***
‘Aku sedang mencari mimpi, Rayina. Di sini, tak kutemukan. Jadi, aku harus segera melangkah. Kau, apa mimpimu, Rayina?’
‘Aku ingin punya sayap dan bisa terbang. Aku ingin pergi dari balik pelangi ini. Aku ingin melihat apa yang ada di balik pelangi ini. Aku ingin melihat apa yang kau ceritakan.’
‘Ternyata kau sama seperti aku, Rayina. Kita menyimpan mimpi. Dan aku, esok aku harus segera melangkah, Rayina. Aku terlalu lama di sini. Jika semakin lama lagi, aku takut aku lupa akan mimpi yang kucari. Mimpiku harus segera kutemukan. Dan kita mungkin tak akan bertemu lagi.’
Rayina tak bicara lagi. Hanya diam.
‘Rayina, kenapa? Tiba-tiba, kau menjadi begitu pendiam.’ Laki-laki itu berkata seakan-akan tidak pernah bisa membaca jejak harap di setiap hela napas Rayina. ‘Ah, Rayina, adakah yang membuatmu gusar? Ceritakan padaku, Rayina.’
Jika kuceritakan, akankah dapat membuatmu menghentikan jejakmu di tanah ini, di tempat hatiku tumbuh?

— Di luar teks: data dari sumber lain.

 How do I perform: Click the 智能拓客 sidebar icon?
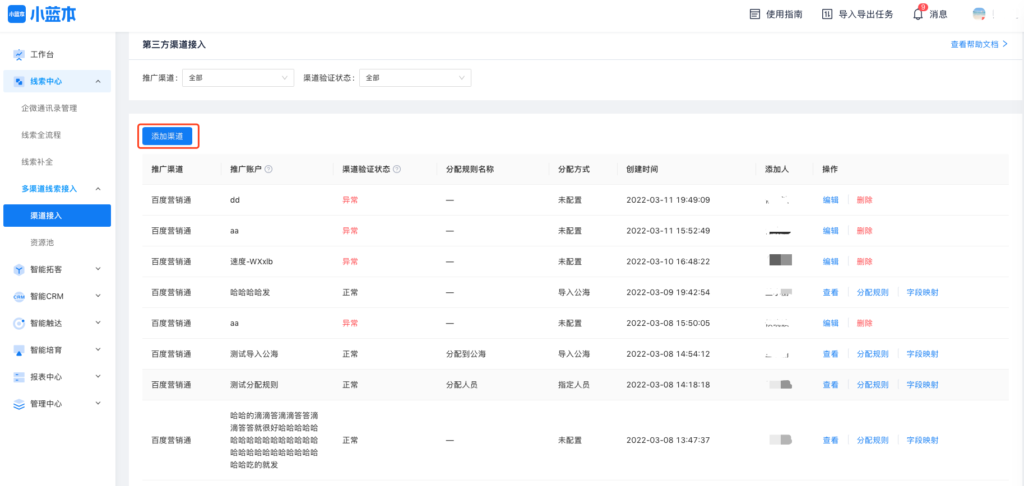tap(19, 269)
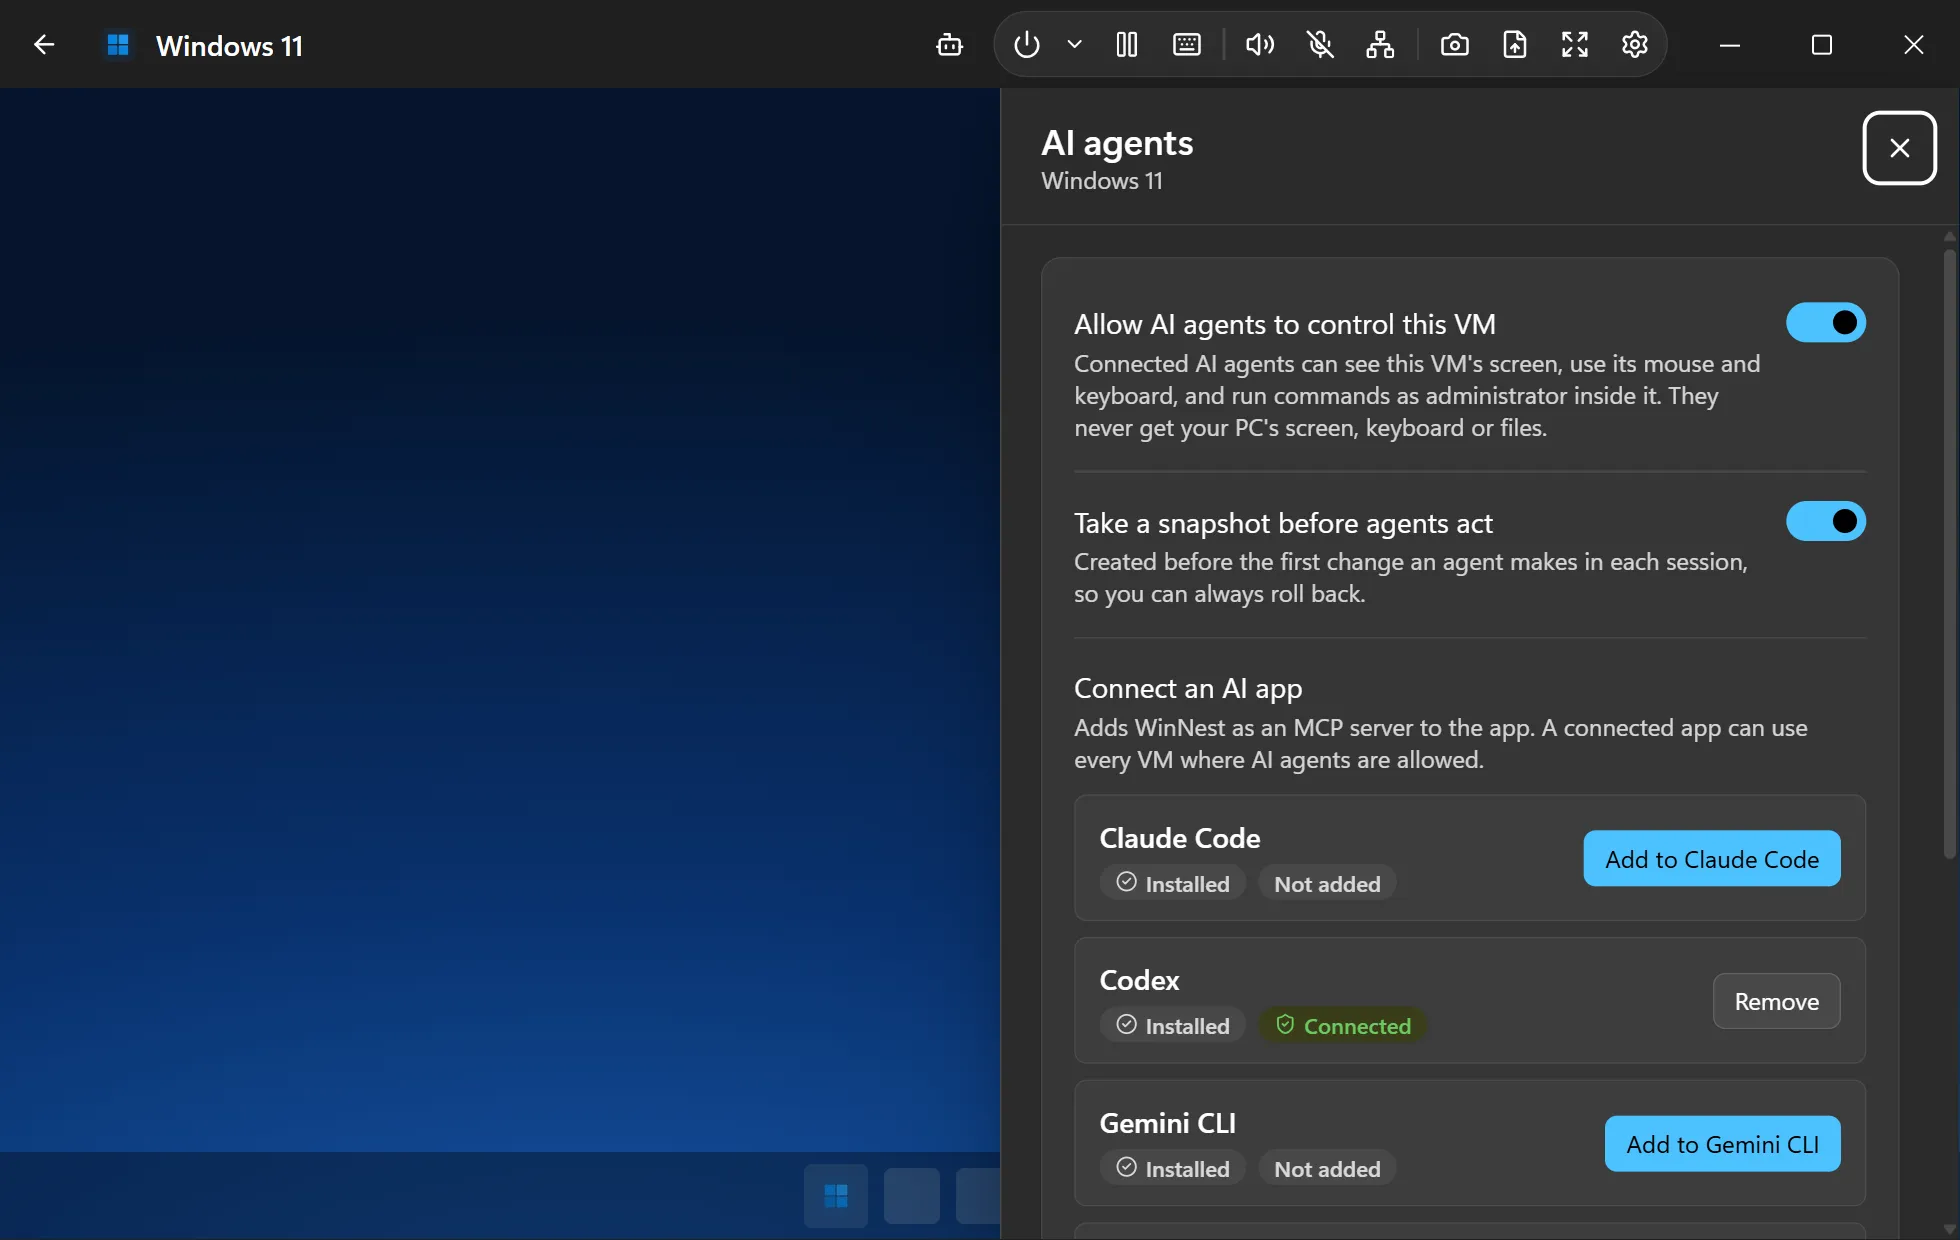Screen dimensions: 1960x1240
Task: Open VM settings gear icon
Action: [1635, 45]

Rayina menyimpan tanya untuk diamnya.
‘Oh, aku hanya selalu tak menyukai kepergian,’ jawab Rayina, ‘selalu ada kehilangan bersamanya.’
‘Bagiku, kepergian tak pernah menyimpan kehilangan, Rayina. Tak pernah ada. Kepergian hanya menyimpan langkah bersamanya. Dan memang selalu begitu. Aku bukan peminat kehilangan.’
Rayina mencari sudut-sudut dusta di mata petualang itu. Tak ia temukan. Apakah harus kukumpulkan setiap kepingan kehilangan untukmu? Agar kau tahu. Kepergianmu menyimpan kepingan-kepingan kehilangan untukku, Petualang.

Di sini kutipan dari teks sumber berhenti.